Operating costs from Block 12W have remained low at US$5/boe while the lease cost of the FPSO averaged US$6/boe as Premier continues to maintain tight control of its cost base in Vietnam. Premier also continued to sell its Chim Sáo crude at a premium to Brent during 2018.
The Premier-operated Natuna Sea Block A (NSBA) fields delivered a robust performance in 2018, underpinned by an increased market share within GSA1. This, together with continued low operating costs, led to the Indonesian business generating US$110 million of net cash flows for the Group.
Production and development
Production from Indonesia in 2018 averaged 13.2 kboepd (net) with the Natuna Sea Block A fields (Premier 28.67 per cent operated interest) delivering 12.9 kboepd (net) and the Kakap field (Premier 18.75 non-operated interest), now sold, averaging 0.3 kboepd (net).
Premier sold an average of 233 BBtud (gross) (2017: 234 BBtud) from its operated Natuna Sea Block A fields during 2018.
The development of the Bison, Iguana, Gajah-Pueri (BIG-P) gas fields (Premier 28.67 per cent operated interest) involves a three well subsea tie-back to existing infrastructure and is progressing to budget and to schedule.
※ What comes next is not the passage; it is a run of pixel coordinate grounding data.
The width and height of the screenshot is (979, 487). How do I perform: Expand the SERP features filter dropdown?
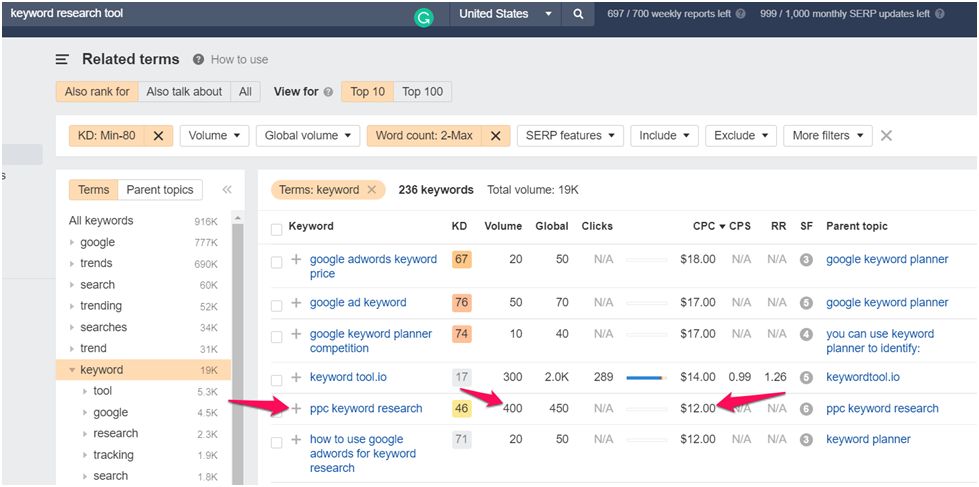(570, 136)
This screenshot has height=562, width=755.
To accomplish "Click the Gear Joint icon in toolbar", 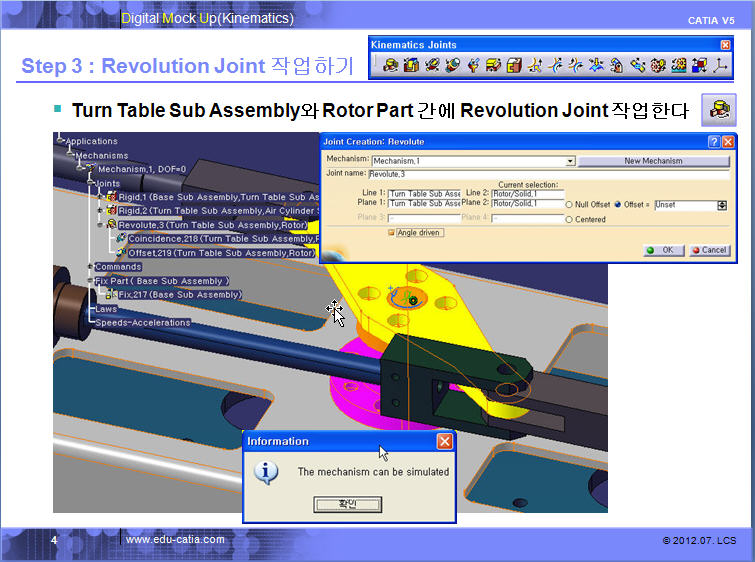I will (x=658, y=66).
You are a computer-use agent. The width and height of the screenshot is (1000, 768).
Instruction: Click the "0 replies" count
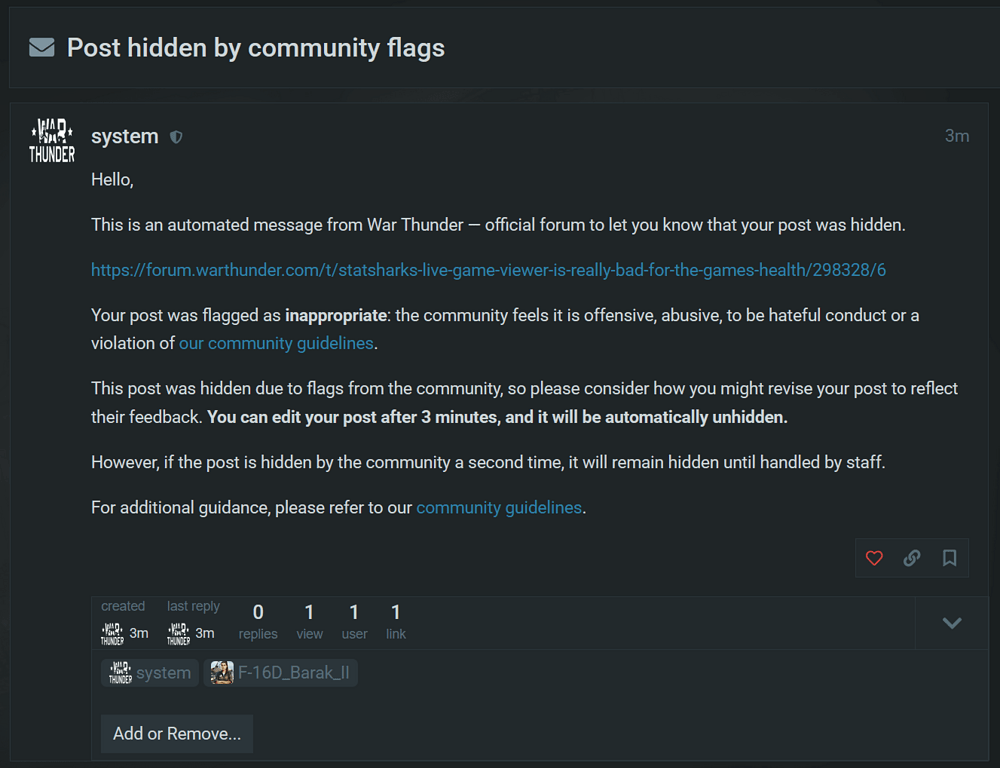(258, 621)
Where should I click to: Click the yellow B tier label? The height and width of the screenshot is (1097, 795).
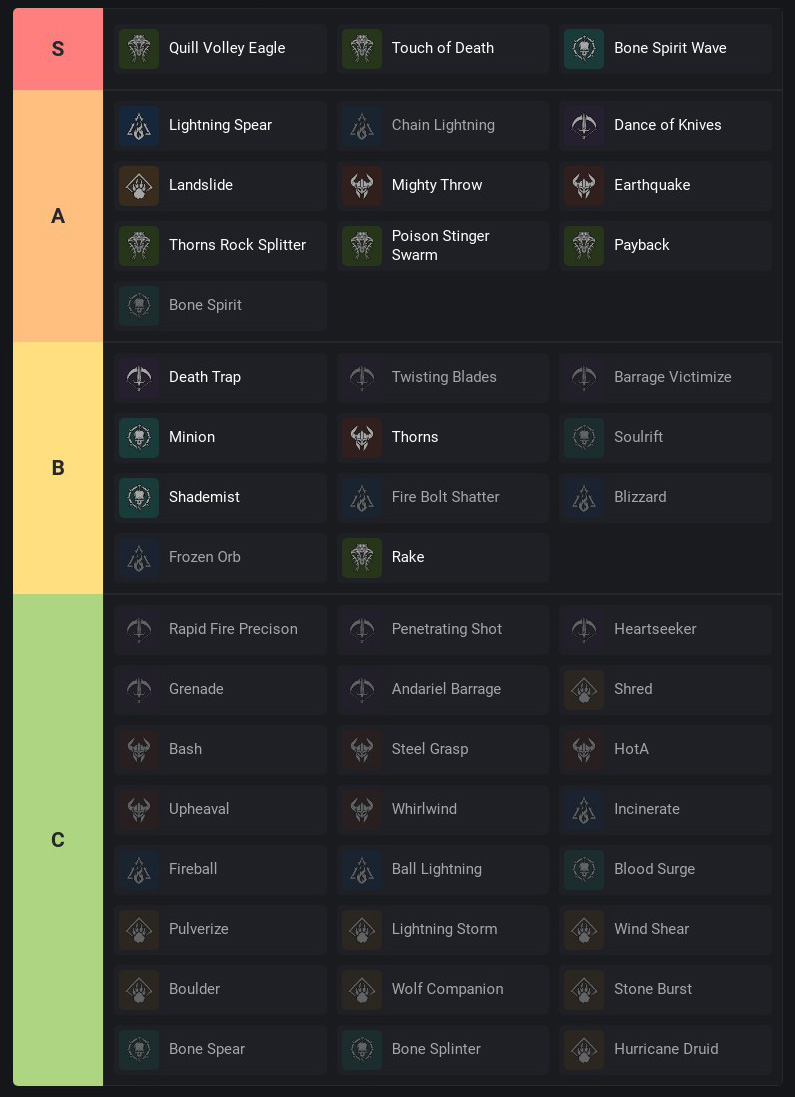point(58,467)
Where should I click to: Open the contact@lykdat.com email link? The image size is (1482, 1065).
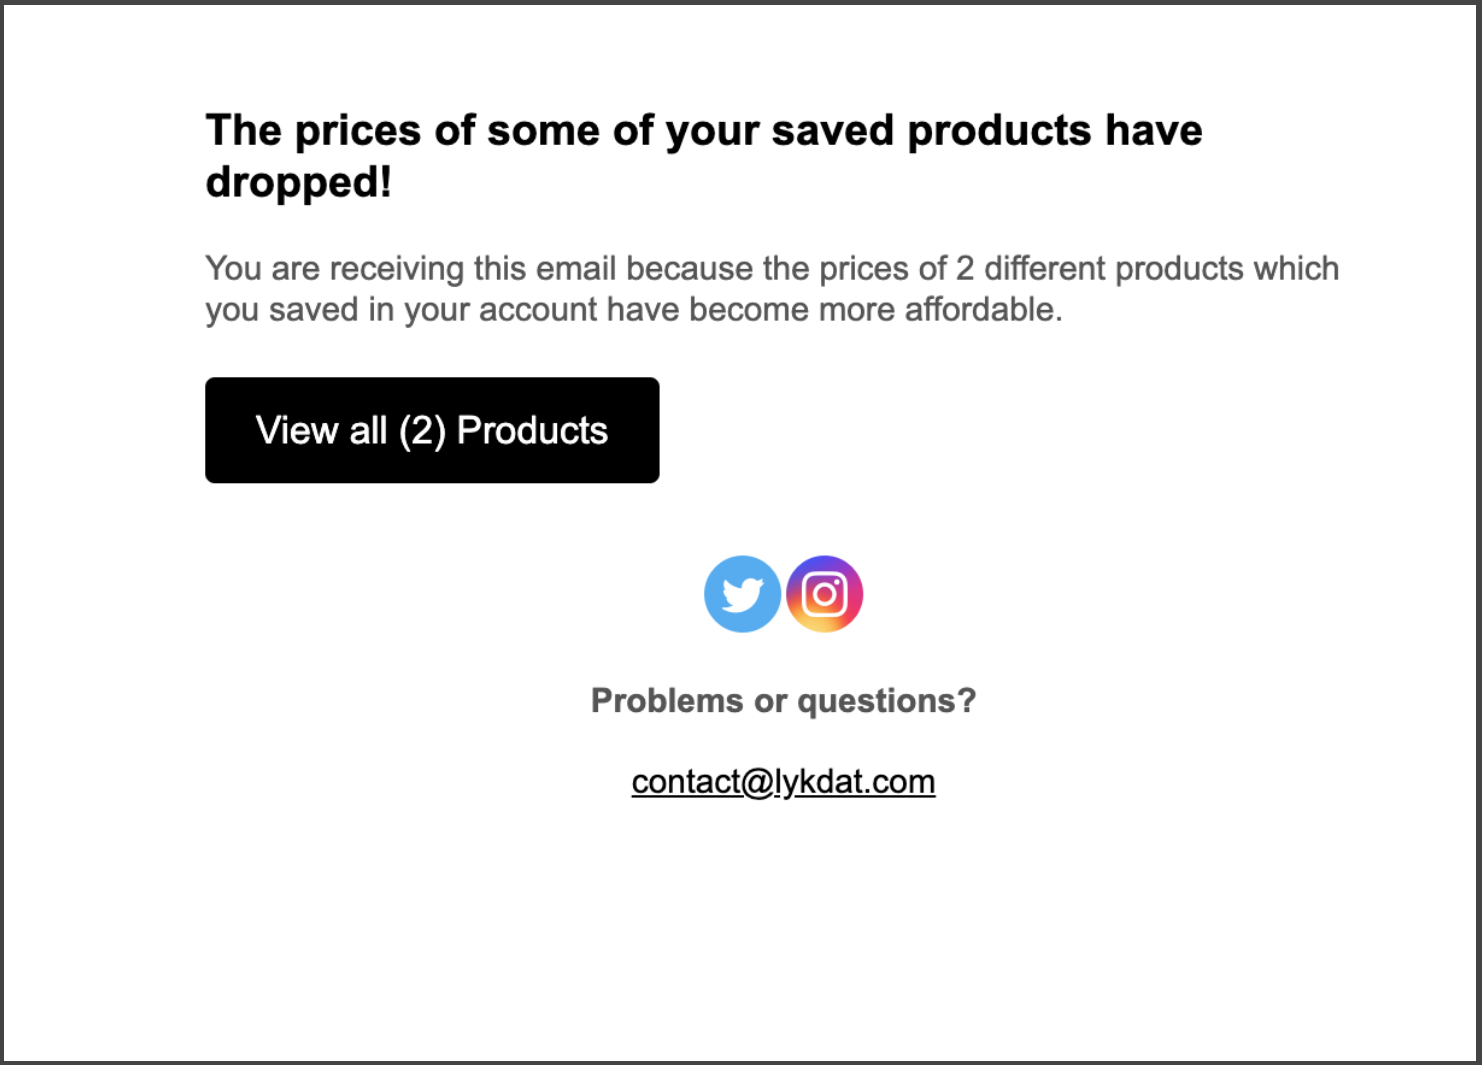tap(783, 781)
The Naga and Pelikan deck extensions and the Pelikan and AGX platform spools were successfully installed offshore during the third quarter. Fabrication of the subsea structures commenced in October and will be installed offshore along with the flowlines, flexible risers and umbilicals in mid-2019. A DSV will then complete the final hook up and tie-ins during the second half of the year. Drilling of the three BIG-P development wells is on track to commence in the first half of 2019 with first gas planned for late 2019. Once on-stream, the BIG-P gas fields will support the Group’s long term gas contracts into Singapore and will help to maintain production from Natuna Sea Block A.
Exploration and appraisal
In January, Premier was awarded a 40 per cent operated interest in the Andaman II licence in the underexplored but proven North Sumatra basin offshore Aceh in the 2017 Indonesian Licence Round. PGS has commenced a 3D seismic acquisition programme designed to mature the numerous prospects and leads identified on existing 2D seismic, many of which exhibit direct hydrocarbon indicators. Drilling is targeted for late 2020. The licence has the potential to deliver significant gas volumes into North Sumatra and adds a potentially material new gas play to Premier’s Indonesian portfolio.
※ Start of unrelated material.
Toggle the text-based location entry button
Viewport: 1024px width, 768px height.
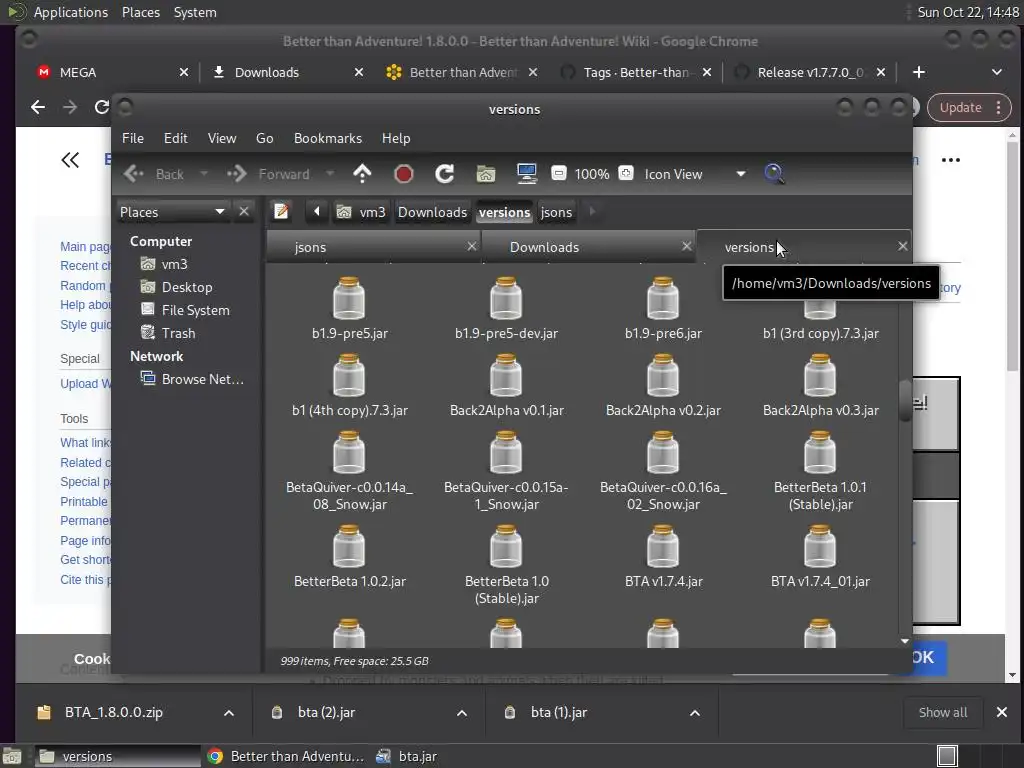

On Natuna Sea Block A, Premier’s exploration team is reprocessing existing Anoa 3D datasets and analysing production data from the WL-5X well to assess the ultimate potential of the Lama play beneath the Anoa field and to identify potential infill drilling locations within the Anoa main field.
Elsewhere in Indonesia, Premier and its joint venture partners continue to seek a farm in offer to the Tuna PSC (Premier 65 per cent operated interest) ahead of a two well campaign to appraise the Tuna field.
THE FALKLAND ISLANDS
During 2018, the focus has been on securing LOIs (Letters of Intent) with key contractors and progressing the financing structure for the first phase of the development of the Sea Lion field in the North Falklands Basin ahead of a final investment decision.
The Sea Lion project represents a material opportunity for the Group with around 400 mmboe (net to Premier) to be developed over several phases. Sea Lion Phase 1 (Premier 60 per cent operated interest) will develop over 220 mmbbls of gross resources in PL032, using a conventional FPSO based scheme, similar to Premier’s successful Catcher development.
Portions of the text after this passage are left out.